Chandigarh College of Engineering and Technology (CCET) is one of the top finest Government engineering college which is an affiliated college of the Panjab University. CCET, formerly known as Central Polytechnic Chandigarh (CPC), was established in 1959. The Chandigarh Administration upgraded the CPC to CCET, by then Administrator Lt. Gn. JFR Jacob, by introducing two branches of engineering in 2002. It is the only technical college offering both Diploma and Degree qualifications in Chandigarh.

Campus 

The college campus extends over an area of  of land situated close to the Shivalik ranges and Sukhna Lake in sector 26 on Madhya Marg a posh area of Chandigarh. The campus is divided into zones like administration blocks for Degree and Diploma stream, and hostels and residential complex for faculty and staff.

In addition to lecture halls, tutorial rooms and drawing halls, the college has an auditorium, library, computer centers, workshops, laboratories and playgrounds. The college has a branch of State Bank of India with ATM facility, extension counter of Post Office and a canteen. The campus has a unit of the National Cadet Corps (NCC).

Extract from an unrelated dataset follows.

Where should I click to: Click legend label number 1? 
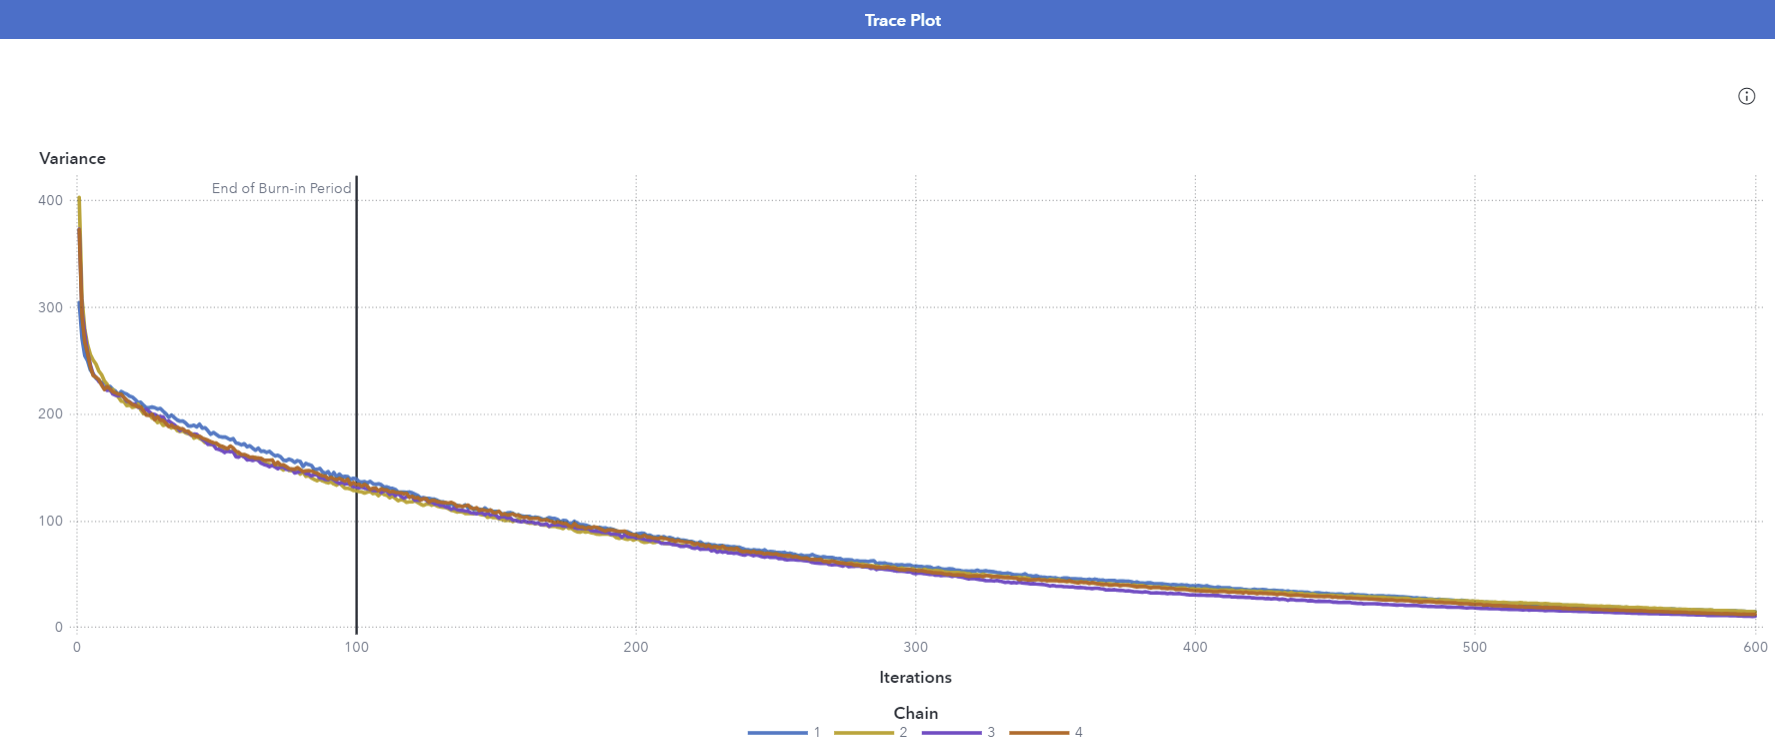tap(817, 733)
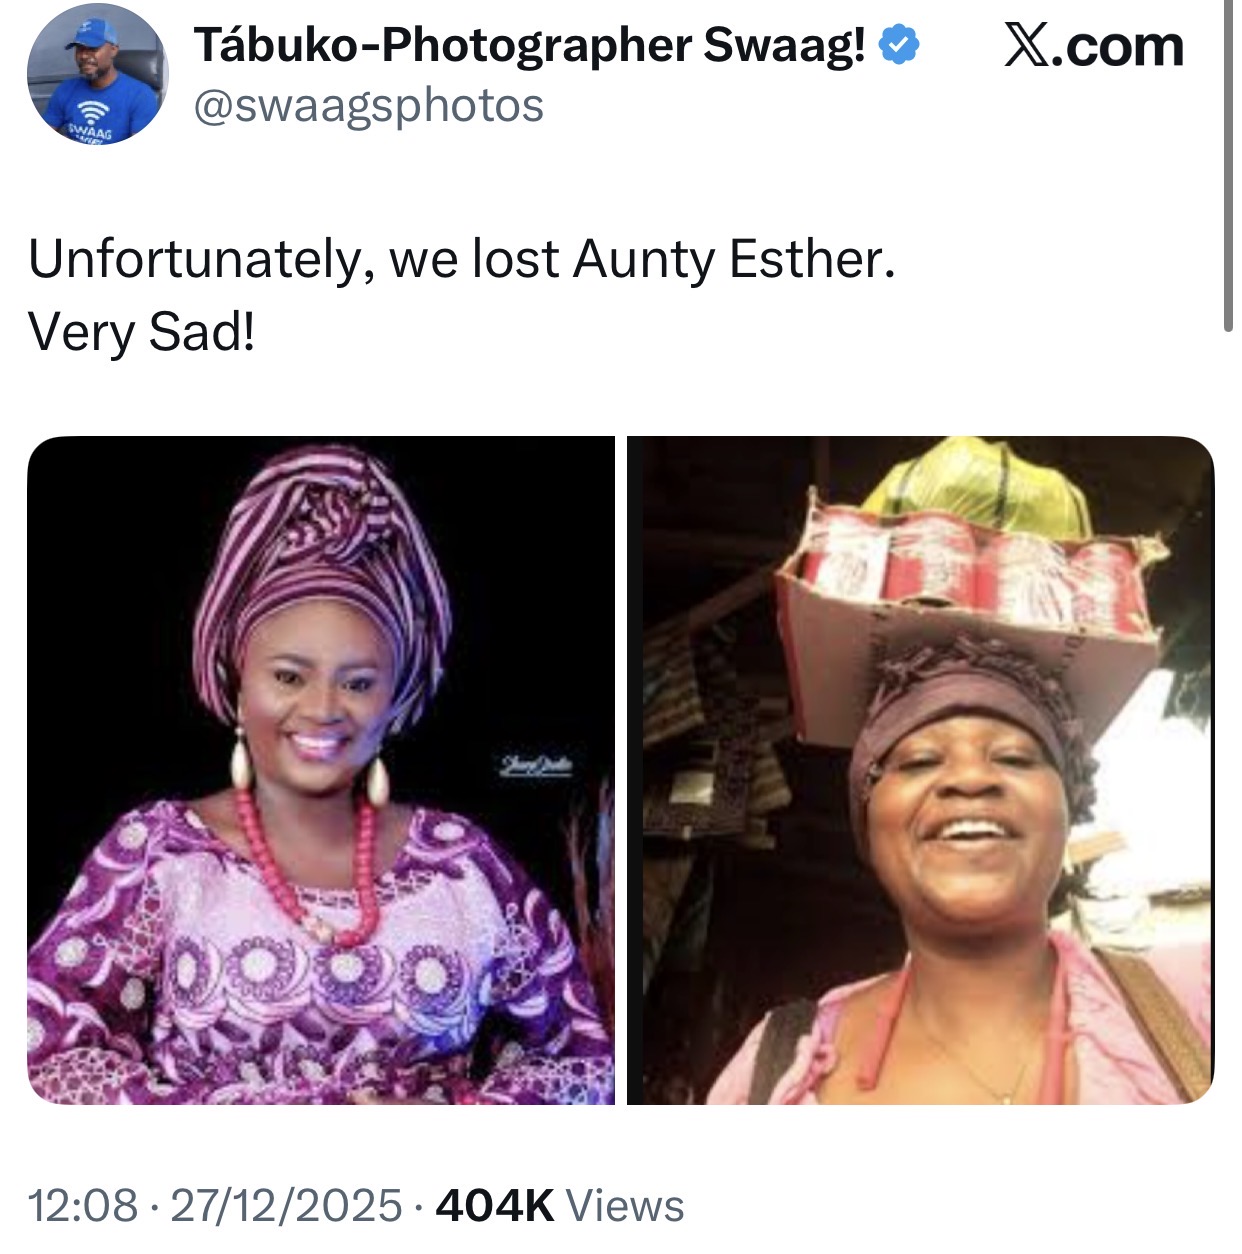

The college is under the administrative control of the Directorate of Technical Education, Chandigarh Administration for its degree courses and Punjab State Board of Technical Education and Industrial Training for its Diploma courses.

Degree Wing 

The following are the courses available under the 4 year degree program (number of seats in brackets):
Civil Engineering (66)
Computer Science and Engineering (66)
Electronics and Communication Engineering (66)
Mechanical Engineering (66)

Diploma Wing 

The following are the courses available in Diploma (number of seats in brackets):
Architectural Assistantship (30)
Civil Engineering (40)
Computer Engineering (30)
Electrical Engineering (50)
Electronics and Communication Engineering (30)
Mechanical Engineering (60)
Production and Industrial Engineering (30)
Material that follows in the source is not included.